China hoffe, dass die Niederlande rasch eine Lösung unterbreiten werden, erklärte das Ministerium in Peking. Zugleich forderte es ein deutlicheres Entgegenkommen der Regierung in Den Haag. Die Niederlande hätten noch keine erkennbaren Maßnahmen unternommen, um die Verletzung der Rechte und Interessen chinesischer Firmen zu unterbinden und die Stabilität globaler Lieferketten wiederherzustellen, teilte das Handelsministerium in Peking mit.
Peking untersagte Export
Hintergrund des Konflikts ist die Entscheidung der niederländischen Regierung vom 30. September, Nexperia unter staatliche Kontrolle zu stellen. Anlass waren Bedenken gegenüber der chinesischen Muttergesellschaft Wingtech, die den Chiphersteller im niederländischen Nimwegen führt. Die Regierung in Den Haag sah die Gefahr, das Wingtech Wissen und Kapital aus Europa abzieht. China stoppte daraufhin die Ausfuhr von Nexperia-Produkten.

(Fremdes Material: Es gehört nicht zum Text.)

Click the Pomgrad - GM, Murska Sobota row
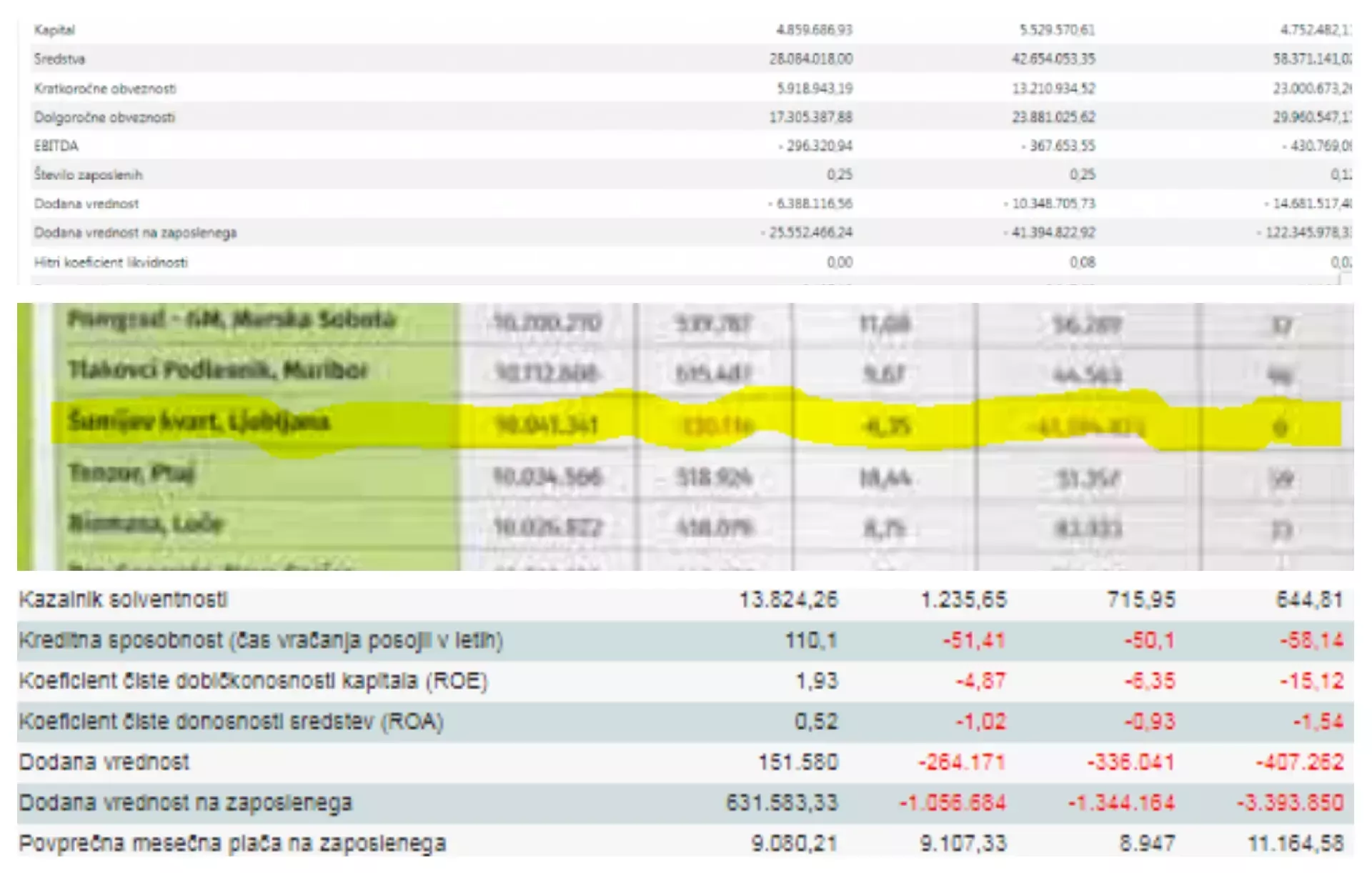 (x=231, y=320)
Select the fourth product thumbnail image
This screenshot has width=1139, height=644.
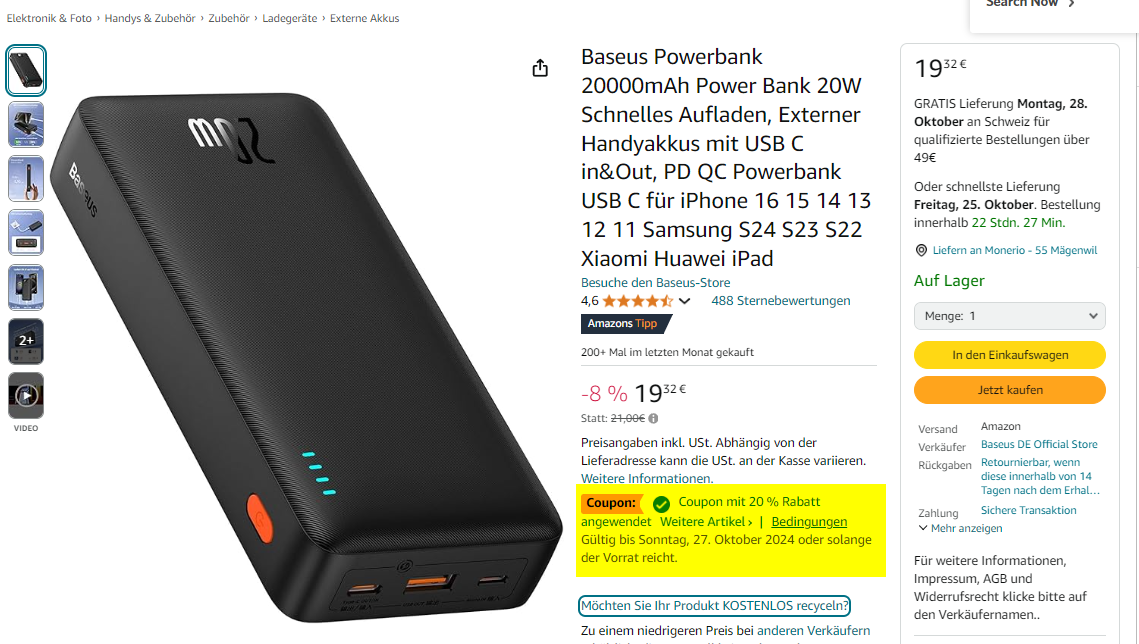[26, 233]
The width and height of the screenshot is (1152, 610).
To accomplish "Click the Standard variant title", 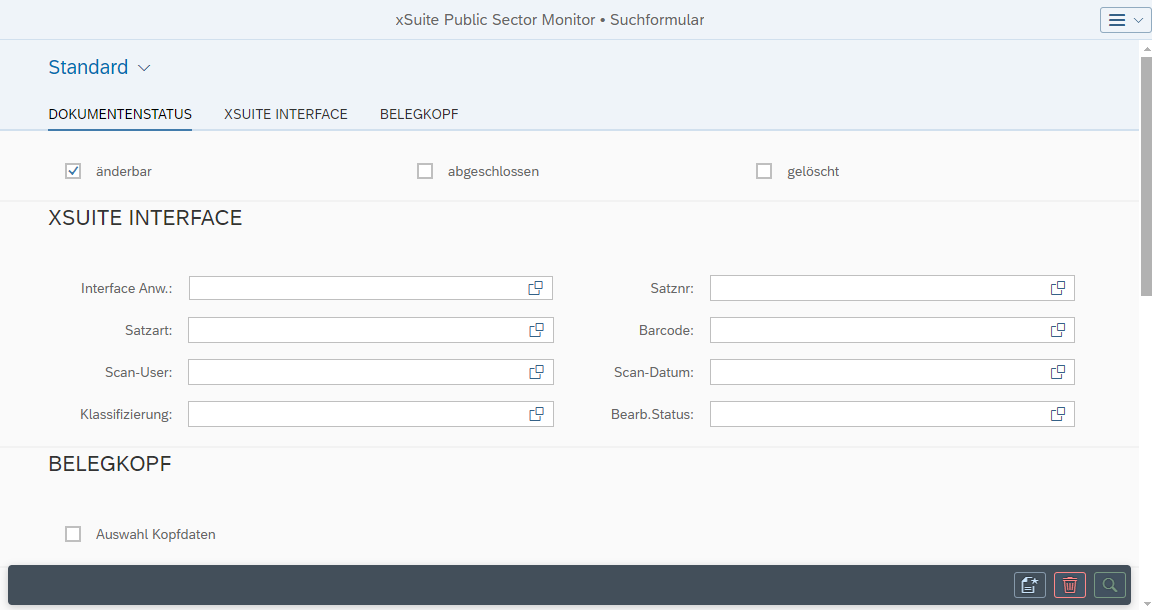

Nexperia ist ein wichtiger weltweiter Großlieferant von Halbleitern, die beispielsweise häufig in elektronischen Steuergeräten von Fahrzeugelektroniksystemen zum Einsatz kommen. Nexperia-Halbleiter werden zwar auch in Europa produziert. Zur Weiterverarbeitung werden sie jedoch häufig nach China verschickt, bevor sie dann zu den europäischen Kunden reexportiert werden.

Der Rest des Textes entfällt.